Пятнадцать эссе и выступлений из книги «Сестра-отверженная» Одри Лорд рассказывают, как выживать в мире патриархата и видеть в различиях между людьми не угрозу, а созидательную силу. Она повествует об опыте черной женщины, лесбиянки, матери — той, кто не вписывается в «мифическую норму», — и формулирует свою правду как противоядие от искажений, порождаемых сексизмом, расизмом и другими формами угнетения. Сочетая поэтическую выразительность с активистской страстностью, она создает теорию для жизни — инструмент, призванный помочь нам противостоять ненависти и насилию, объединяться вопреки различиям и вместе работать ради более человечного будущего для всех». The Village публикует главу из книги об эротическом и его силе.
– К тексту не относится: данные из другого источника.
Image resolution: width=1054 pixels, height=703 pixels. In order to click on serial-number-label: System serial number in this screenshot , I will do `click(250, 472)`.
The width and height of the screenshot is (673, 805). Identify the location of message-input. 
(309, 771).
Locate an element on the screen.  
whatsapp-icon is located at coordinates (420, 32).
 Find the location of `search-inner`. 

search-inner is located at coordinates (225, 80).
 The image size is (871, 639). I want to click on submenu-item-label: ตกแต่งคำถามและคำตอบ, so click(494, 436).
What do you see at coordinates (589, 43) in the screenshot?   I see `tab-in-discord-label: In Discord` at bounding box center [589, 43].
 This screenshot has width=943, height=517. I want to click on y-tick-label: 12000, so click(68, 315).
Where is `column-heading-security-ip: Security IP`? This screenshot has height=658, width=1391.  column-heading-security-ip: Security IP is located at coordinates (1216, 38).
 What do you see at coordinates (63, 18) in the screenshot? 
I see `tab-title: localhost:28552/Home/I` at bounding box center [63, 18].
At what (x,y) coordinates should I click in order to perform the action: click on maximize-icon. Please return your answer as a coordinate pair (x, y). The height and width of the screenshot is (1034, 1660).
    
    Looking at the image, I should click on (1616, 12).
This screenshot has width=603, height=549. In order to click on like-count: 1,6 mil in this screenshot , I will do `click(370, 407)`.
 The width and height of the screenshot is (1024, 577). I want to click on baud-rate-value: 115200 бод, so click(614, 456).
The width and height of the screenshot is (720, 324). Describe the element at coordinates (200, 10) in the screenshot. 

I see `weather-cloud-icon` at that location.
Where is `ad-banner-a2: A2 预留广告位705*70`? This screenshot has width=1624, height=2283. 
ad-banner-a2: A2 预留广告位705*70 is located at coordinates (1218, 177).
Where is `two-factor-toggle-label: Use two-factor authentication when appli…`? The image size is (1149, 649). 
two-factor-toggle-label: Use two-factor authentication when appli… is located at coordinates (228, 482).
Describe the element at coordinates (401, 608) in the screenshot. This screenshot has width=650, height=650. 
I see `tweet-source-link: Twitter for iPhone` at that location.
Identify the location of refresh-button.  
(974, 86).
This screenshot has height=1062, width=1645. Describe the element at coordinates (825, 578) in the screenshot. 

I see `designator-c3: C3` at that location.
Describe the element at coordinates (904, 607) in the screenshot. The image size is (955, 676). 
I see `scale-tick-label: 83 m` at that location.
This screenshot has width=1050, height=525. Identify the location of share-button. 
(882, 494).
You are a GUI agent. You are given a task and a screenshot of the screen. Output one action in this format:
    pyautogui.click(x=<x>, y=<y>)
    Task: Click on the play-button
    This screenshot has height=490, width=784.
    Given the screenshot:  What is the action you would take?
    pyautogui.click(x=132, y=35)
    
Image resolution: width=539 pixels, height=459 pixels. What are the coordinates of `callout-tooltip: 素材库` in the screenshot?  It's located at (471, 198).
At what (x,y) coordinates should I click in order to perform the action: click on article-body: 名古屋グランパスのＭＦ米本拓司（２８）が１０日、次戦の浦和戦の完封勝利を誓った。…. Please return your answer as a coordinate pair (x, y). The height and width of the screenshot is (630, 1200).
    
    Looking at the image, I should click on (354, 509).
Применение эротического: эротическое как сила

У силы множество разновидностей: применяемых и не находящих применения, признанных и непризнанных. Эротическое — ресурс внутри каждой из нас, лежащий в глубоко женской и духовной плоскости, прочно укорененный в силе нашего невыраженного или нераспознанного чувства. Чтобы закрепиться, любому угнетению нужно отравить или извратить те разнообразные источники силы в культуре угнетенных, которые могут дать энергию для перемен. Для женщин это означает подавление эротического как признаваемого источника силы и информации в нашей жизни.

Нас приучили относиться к этому ресурсу с подозрением, в западном обществе его принижают, поносят и обесценивают. С одной стороны, поверхностно эротическое поощряется как знак женской неполноценности; с другой стороны, женщин заставляют страдать и чувствовать себя одновременно презренными и подозреваемыми в силу его существования.

От этого остается всего один шаг до ложной уверенности в том, что только подавление эротического в нашей жизни и сознании может сделать женщин по-настоящему сильными. Но эта сила иллюзорна, ведь она создана в контексте мужских моделей власти.

Как женщины, мы научились не доверять той силе, которая берет начало в самом глубинном и нерациональном нашем знании. Всю жизнь нас предостерегал от нее мужской мир, который достаточно ценит эту глубину чувств, чтобы держать женщин при себе и использовать ее в интересах мужчин, но который в то же время слишком боится этой глубины, чтобы исследовать ее возможности внутри себя. Поэтому женщин держат в отстраненном/подчиненном положении, чтобы психологически доить их — так муравьи держат колонии тли, получая от них живительную субстанцию для своих хозяев.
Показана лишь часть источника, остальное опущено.